The workflow gets more powerful when you connect AI to actual automation tools. I'm not talking about the "AI will write your whole CI/CD pipeline" fantasy—I mean using AI to handle the annoying parts of automation work that still require human judgment.

For example, I use AI to:

  • Generate initial Terraform configs from hand-drawn architecture sketches (I describe the diagram, it outputs the .tf file)
  • Write first-draft documentation for scripts I just finished debugging
  • Convert rough notes from our team meetings into actionable ticket descriptions
  • Explain error logs in plain English when I'm tired and don't want to parse them manually

The pattern is always the same: I do the creative/technical work, AI handles the translation into something structured. It's not autonomous. It's augmented.

What I Would Do First

If you're looking to build this kind of workflow, here's where I'd start:

  • Pick one specific task. Don't try to automate everything at once. Choose something you do frequently and hate doing manually—maybe writing status updates, drafting runbooks, or generating config from specs.
  • Write the prompt first, not after. Spend those 10-15 minutes I mentioned getting clear on what you actually need. Test prompts, save the ones that work. Your prompt library will become one of your most useful resources.
  • Set a time limit on AI drafting. Give yourself 20-30 minutes max to get a rough draft. If it's not done by then, you're either asking for too much or the tool isn't working for this task. Move on to manual writing.
  • Track what you're actually saving. I keep a simple log: task, time without AI, time with AI, quality difference. Some tasks save me 75% of the time.
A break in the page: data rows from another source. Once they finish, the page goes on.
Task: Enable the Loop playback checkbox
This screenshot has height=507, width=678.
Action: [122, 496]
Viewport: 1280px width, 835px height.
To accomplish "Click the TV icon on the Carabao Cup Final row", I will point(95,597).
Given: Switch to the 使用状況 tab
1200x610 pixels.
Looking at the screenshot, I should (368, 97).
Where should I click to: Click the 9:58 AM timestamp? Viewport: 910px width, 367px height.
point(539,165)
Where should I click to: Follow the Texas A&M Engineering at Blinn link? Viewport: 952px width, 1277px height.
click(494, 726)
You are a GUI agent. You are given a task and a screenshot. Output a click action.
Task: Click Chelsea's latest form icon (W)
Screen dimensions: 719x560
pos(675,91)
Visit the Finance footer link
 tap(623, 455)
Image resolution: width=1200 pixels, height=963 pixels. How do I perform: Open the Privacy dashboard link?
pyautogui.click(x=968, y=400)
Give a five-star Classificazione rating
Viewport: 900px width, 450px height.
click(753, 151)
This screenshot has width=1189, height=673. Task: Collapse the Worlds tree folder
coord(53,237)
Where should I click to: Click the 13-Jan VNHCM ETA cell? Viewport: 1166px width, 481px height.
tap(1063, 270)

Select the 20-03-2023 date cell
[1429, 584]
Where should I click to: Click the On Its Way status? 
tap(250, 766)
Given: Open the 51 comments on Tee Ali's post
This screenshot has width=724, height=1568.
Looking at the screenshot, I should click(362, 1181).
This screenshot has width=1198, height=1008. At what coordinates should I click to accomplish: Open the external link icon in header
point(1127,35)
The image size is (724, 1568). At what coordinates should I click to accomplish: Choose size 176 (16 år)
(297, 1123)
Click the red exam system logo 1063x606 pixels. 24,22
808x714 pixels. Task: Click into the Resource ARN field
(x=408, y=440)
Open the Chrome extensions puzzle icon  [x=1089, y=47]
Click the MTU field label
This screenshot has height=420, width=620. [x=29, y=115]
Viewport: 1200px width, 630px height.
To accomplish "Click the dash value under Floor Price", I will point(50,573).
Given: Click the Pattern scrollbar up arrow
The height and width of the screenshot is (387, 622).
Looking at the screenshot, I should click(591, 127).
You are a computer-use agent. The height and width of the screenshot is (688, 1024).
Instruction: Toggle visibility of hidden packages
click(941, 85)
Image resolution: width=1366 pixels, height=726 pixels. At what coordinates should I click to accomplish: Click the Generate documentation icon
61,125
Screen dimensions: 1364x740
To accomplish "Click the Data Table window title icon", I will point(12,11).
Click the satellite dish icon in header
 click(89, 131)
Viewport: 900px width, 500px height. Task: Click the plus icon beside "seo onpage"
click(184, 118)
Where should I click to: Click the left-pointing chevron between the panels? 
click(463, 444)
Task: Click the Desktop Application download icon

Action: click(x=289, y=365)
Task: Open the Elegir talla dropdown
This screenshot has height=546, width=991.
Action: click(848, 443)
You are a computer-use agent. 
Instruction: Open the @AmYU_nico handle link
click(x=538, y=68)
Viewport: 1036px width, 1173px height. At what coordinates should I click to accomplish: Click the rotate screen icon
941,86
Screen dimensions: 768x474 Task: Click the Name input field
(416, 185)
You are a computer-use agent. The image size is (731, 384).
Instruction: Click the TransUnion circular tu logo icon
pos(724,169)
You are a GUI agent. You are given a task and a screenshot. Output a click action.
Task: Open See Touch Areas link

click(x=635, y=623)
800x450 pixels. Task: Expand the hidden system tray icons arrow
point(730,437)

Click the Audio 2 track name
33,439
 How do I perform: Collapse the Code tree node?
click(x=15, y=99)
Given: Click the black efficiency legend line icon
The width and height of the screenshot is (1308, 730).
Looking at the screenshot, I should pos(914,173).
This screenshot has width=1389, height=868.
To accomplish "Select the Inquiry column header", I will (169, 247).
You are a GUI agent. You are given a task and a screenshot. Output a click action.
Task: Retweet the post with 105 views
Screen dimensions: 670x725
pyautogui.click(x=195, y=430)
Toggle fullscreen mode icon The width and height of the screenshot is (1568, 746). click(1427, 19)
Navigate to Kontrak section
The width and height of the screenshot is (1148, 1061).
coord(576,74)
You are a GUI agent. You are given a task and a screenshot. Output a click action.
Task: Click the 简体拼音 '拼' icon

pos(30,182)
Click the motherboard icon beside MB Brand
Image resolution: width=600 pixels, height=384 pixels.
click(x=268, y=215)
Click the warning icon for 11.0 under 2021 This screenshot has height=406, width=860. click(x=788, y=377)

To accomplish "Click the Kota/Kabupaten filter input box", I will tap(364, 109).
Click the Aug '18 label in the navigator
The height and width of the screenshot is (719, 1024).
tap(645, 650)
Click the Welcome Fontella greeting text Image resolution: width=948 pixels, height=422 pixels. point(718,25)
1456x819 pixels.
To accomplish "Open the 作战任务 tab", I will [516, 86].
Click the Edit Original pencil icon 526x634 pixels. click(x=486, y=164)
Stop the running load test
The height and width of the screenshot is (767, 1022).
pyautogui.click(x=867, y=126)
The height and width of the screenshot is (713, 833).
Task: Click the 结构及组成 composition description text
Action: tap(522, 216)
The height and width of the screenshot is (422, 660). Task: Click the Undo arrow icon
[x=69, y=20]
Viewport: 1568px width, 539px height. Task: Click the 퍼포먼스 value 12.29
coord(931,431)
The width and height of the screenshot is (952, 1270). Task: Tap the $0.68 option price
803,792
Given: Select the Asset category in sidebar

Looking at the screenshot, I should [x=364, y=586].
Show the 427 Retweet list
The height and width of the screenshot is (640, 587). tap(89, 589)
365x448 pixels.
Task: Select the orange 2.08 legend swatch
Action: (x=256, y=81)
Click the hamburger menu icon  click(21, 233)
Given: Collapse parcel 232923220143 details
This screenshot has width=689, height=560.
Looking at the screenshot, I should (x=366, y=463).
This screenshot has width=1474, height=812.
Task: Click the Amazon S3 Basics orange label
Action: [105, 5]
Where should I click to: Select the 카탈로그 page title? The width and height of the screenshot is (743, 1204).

Others take about the same. Knowing which is which keeps you from wasting effort on workflows that don't help.
  • Accept that you'll always edit. The goal isn't to eliminate the human work. It's to move the human work to the high-value part—thinking, editing, adding real experience—while AI handles the translation and drafting grunt work.

This isn't glamorous. It won't make you a guru or get you on a podcast about "AI mastery." But it works, and it keeps working as the tools change. That's what matters when you're actually doing the job.